[[ PAGE TEXT, beginning ]]

Int. J. Dev. Biol. 40: 197 - 204 (1996)
© UPV/EHU Press

Larval and imaginal pathways in early development of Drosophila.

R Harbecke, M Meise, A Holz, R Klapper, E Naffin, V Nordhoff and W Janning

Institut für Allgemeine Zoologie und Genetik, Westfälischen Wilhelms-Universität, Münster, Germany.

ABSTRACT In holometabolous development, higher insects have two different life forms, the larva and the imago. Both larval and imaginal cells are derived from cells of the blastoderm stage. After the final embryonic wave of mitosis, however, only the imaginal cells remain diploid, proliferate massively and do not differentiate until metamorphosis. The separation of these two pathways was described by many authors as a fundamental process that must take place at a very early stage of development, most probably the blastoderm stage. Mainly by using single cell transplantations at the blastoderm or early gastrula stages, respectively, we found common cell lineages between larval and imaginal structures by clones overlapping in the ectoderm (i.e. larval epidermal cells and imaginal discs within a segment, or larval and imaginal salivary gland cells), the mesoderm (i.e. larval somatic muscles and adepithelial cells), and the endoderm (i.e. larval and imaginal midgut cells). From these findings we conclude that it seems to be a principle in Drosophila embryogenesis that the separation of larval and imaginal pathways is postponed to a later developmental stage.

[[ PAGE TEXT, end ]]
[[ DATA FOR ANALYSIS, beginning ]]

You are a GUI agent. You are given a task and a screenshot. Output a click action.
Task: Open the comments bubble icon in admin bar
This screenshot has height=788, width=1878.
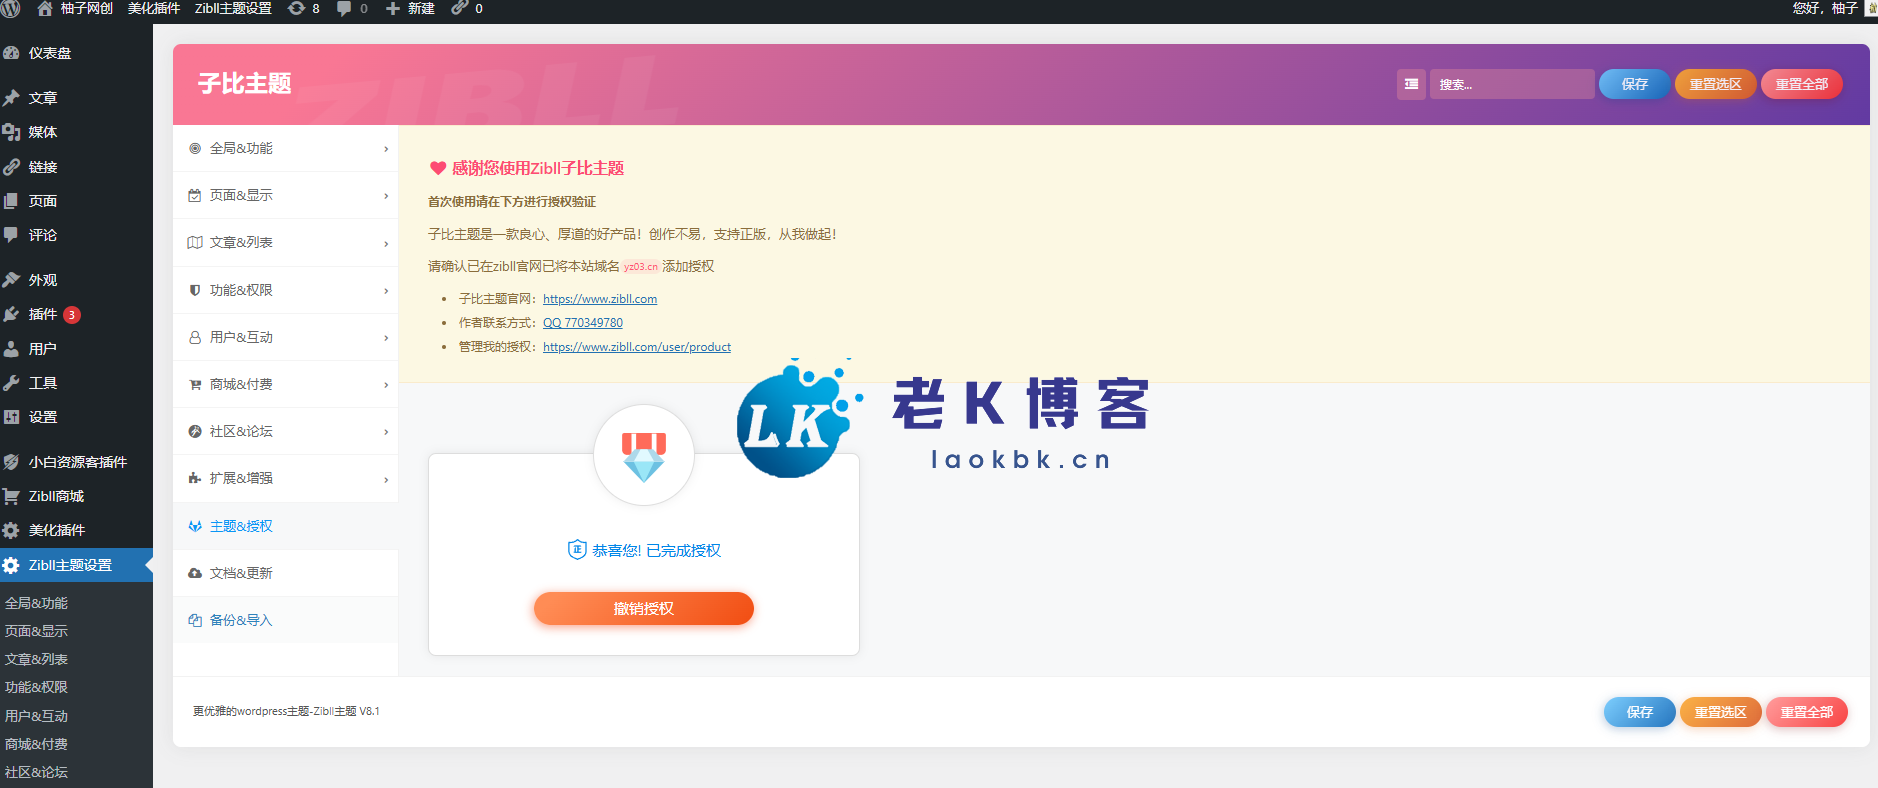click(345, 8)
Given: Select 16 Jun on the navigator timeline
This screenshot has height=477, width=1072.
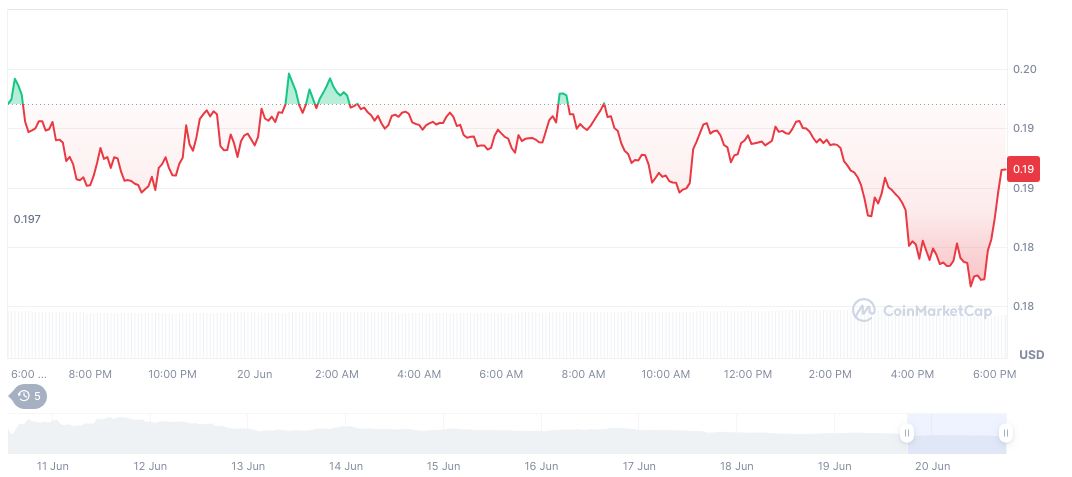Looking at the screenshot, I should point(541,466).
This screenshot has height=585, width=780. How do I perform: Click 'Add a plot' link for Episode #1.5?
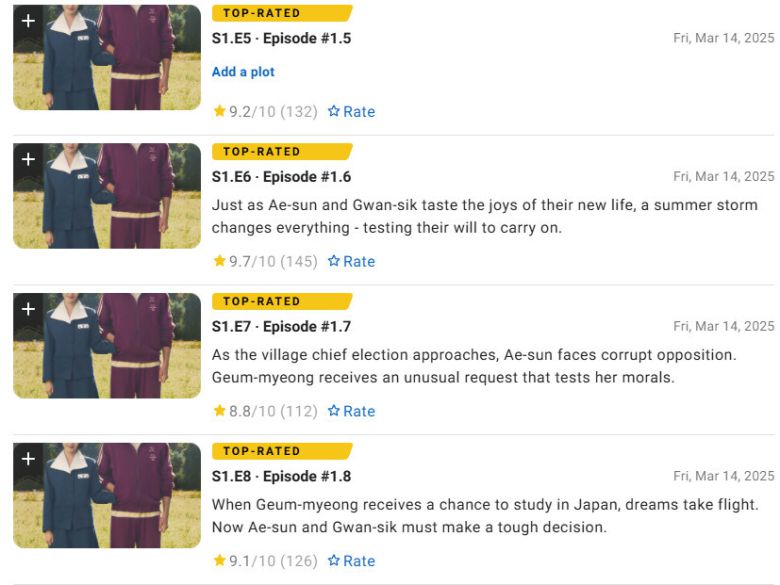(x=243, y=72)
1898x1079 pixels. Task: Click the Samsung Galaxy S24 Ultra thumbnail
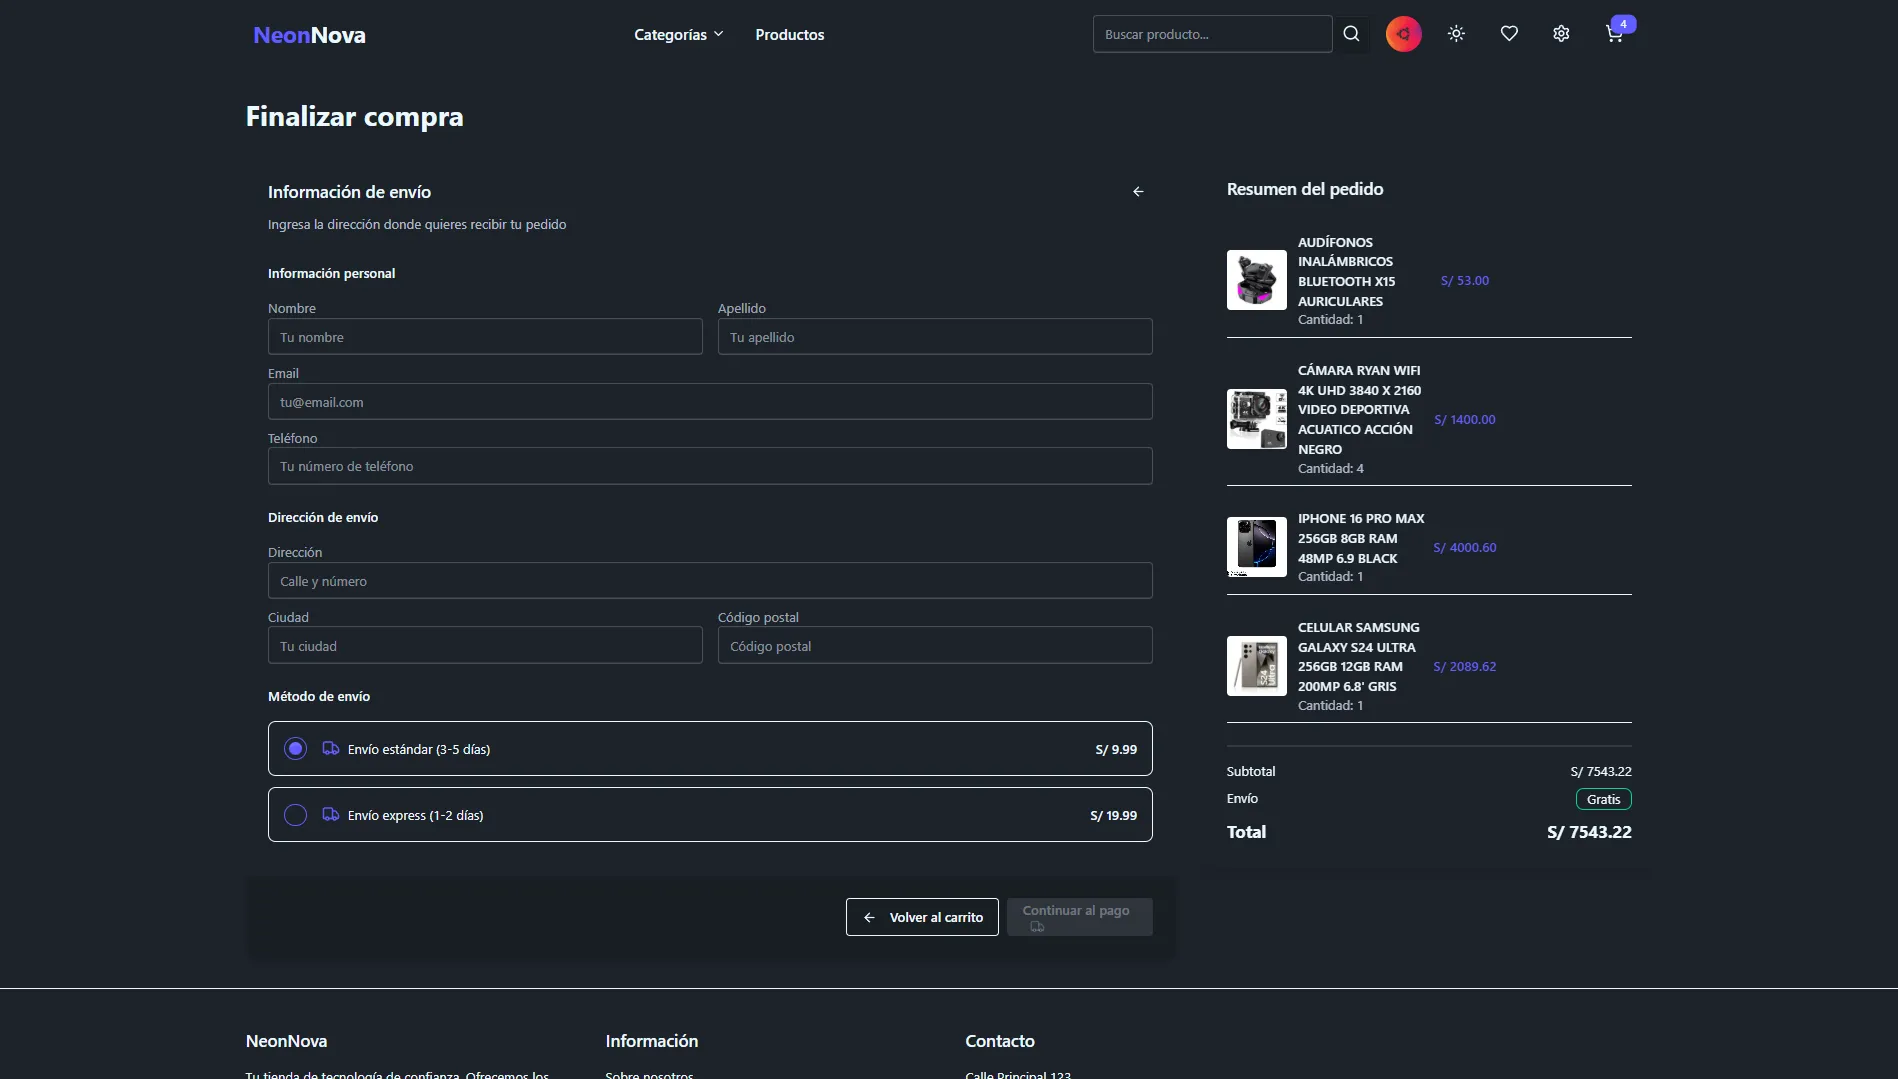click(x=1257, y=666)
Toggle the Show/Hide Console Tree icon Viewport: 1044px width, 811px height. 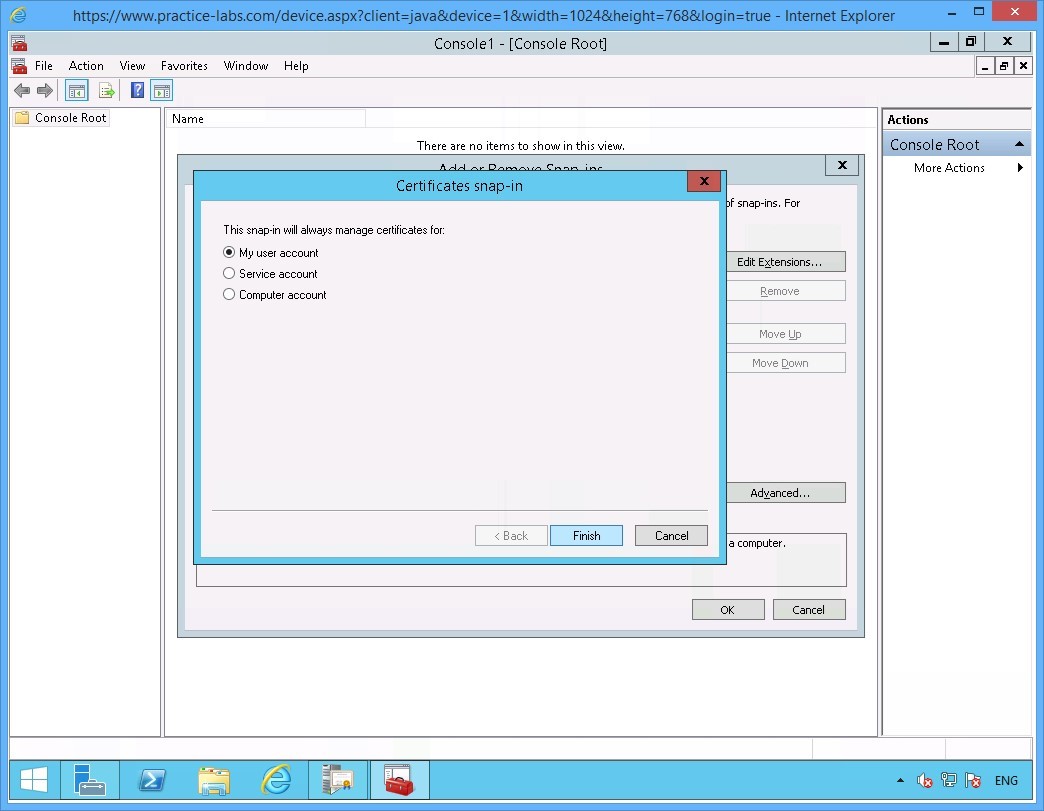pyautogui.click(x=76, y=90)
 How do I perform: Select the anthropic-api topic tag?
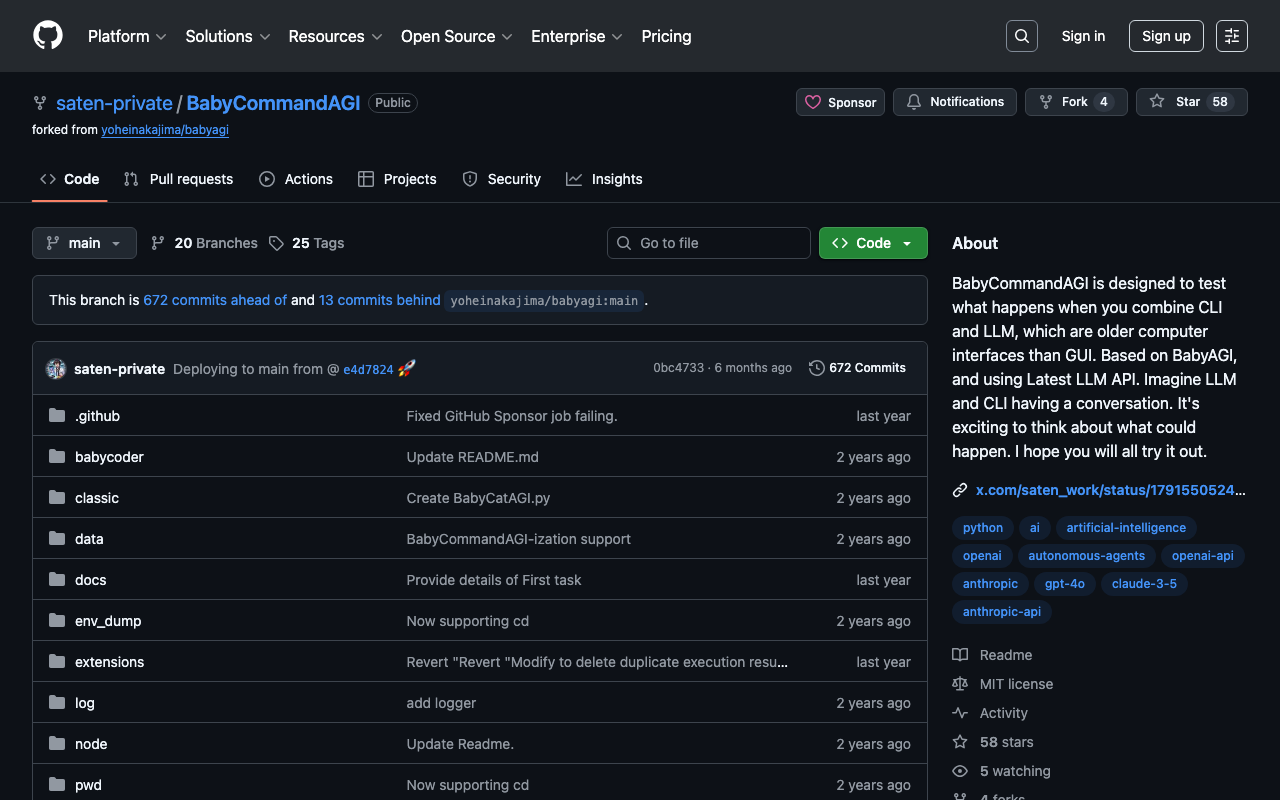(1001, 612)
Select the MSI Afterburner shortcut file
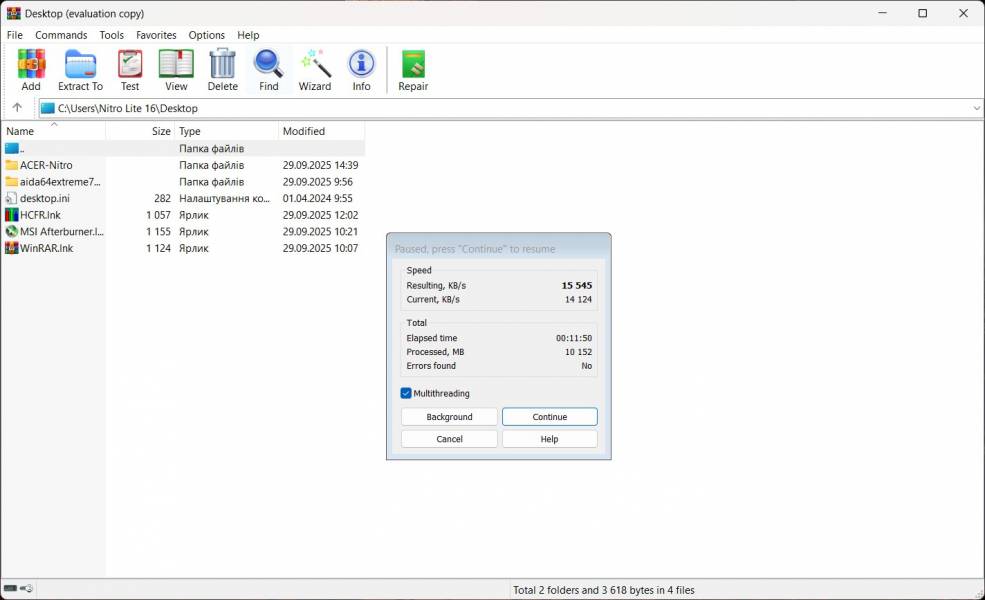985x600 pixels. coord(61,232)
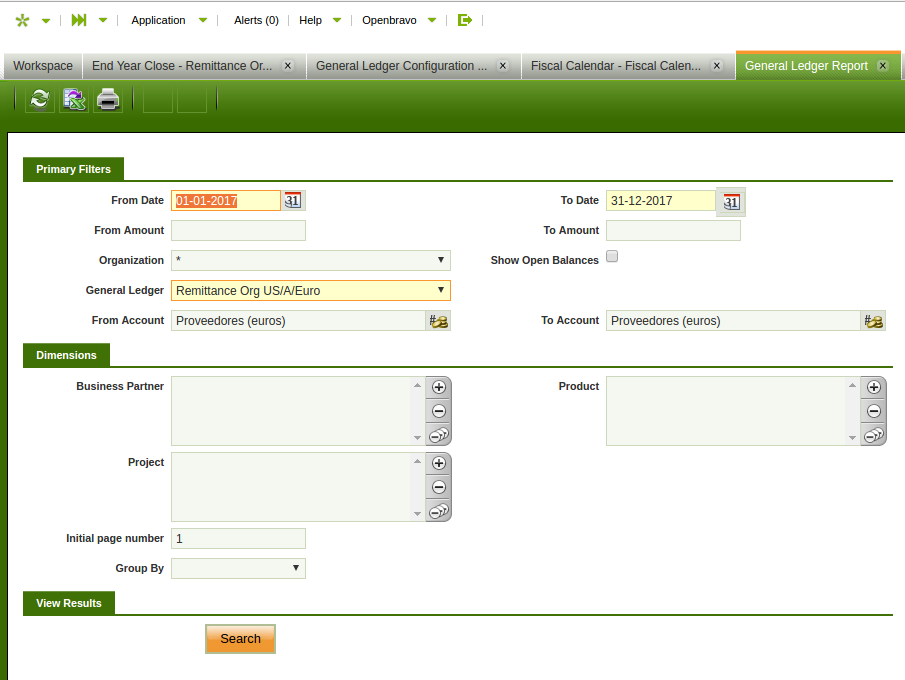Click the export to spreadsheet toolbar icon
This screenshot has height=680, width=905.
tap(74, 99)
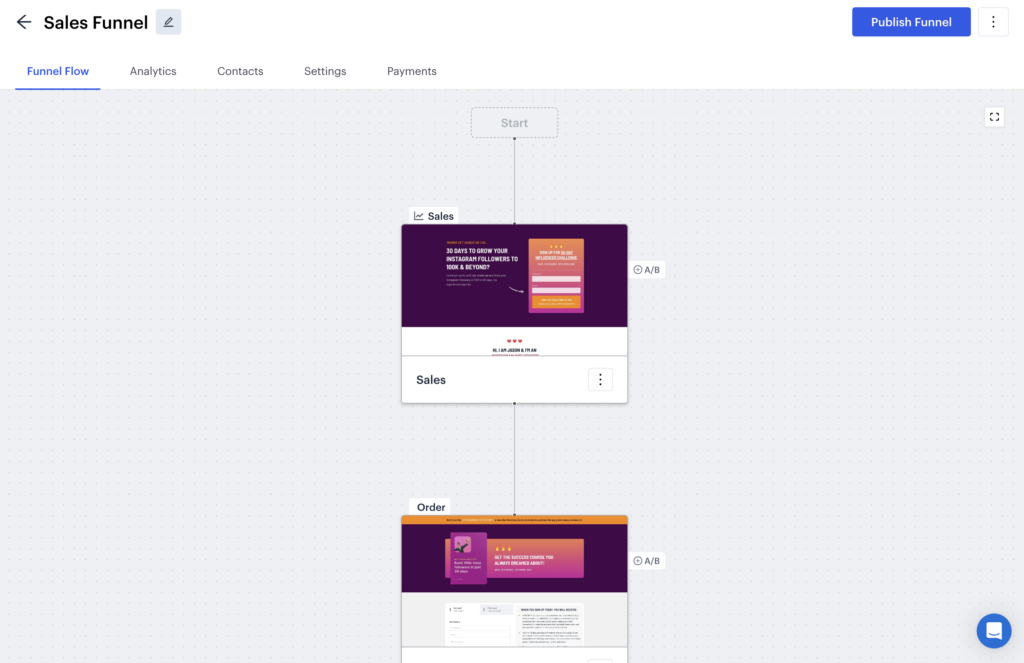Click the Sales page preview thumbnail

pyautogui.click(x=514, y=290)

[[ DATA FOR ANALYSIS, end ]]

> [TASK ITEM]:
Reproduce everything from "Larval and imaginal pathways in" down to "Wilhelms-Universität, Münster, Germany." in the text on Drosophila development, word for word.

> [RESULT FOR THIS EXERCISE]:
Larval and imaginal pathways in early development of Drosophila.

R Harbecke, M Meise, A Holz, R Klapper, E Naffin, V Nordhoff and W Janning

Institut für Allgemeine Zoologie und Genetik, Westfälischen Wilhelms-Universität, Münster, Germany.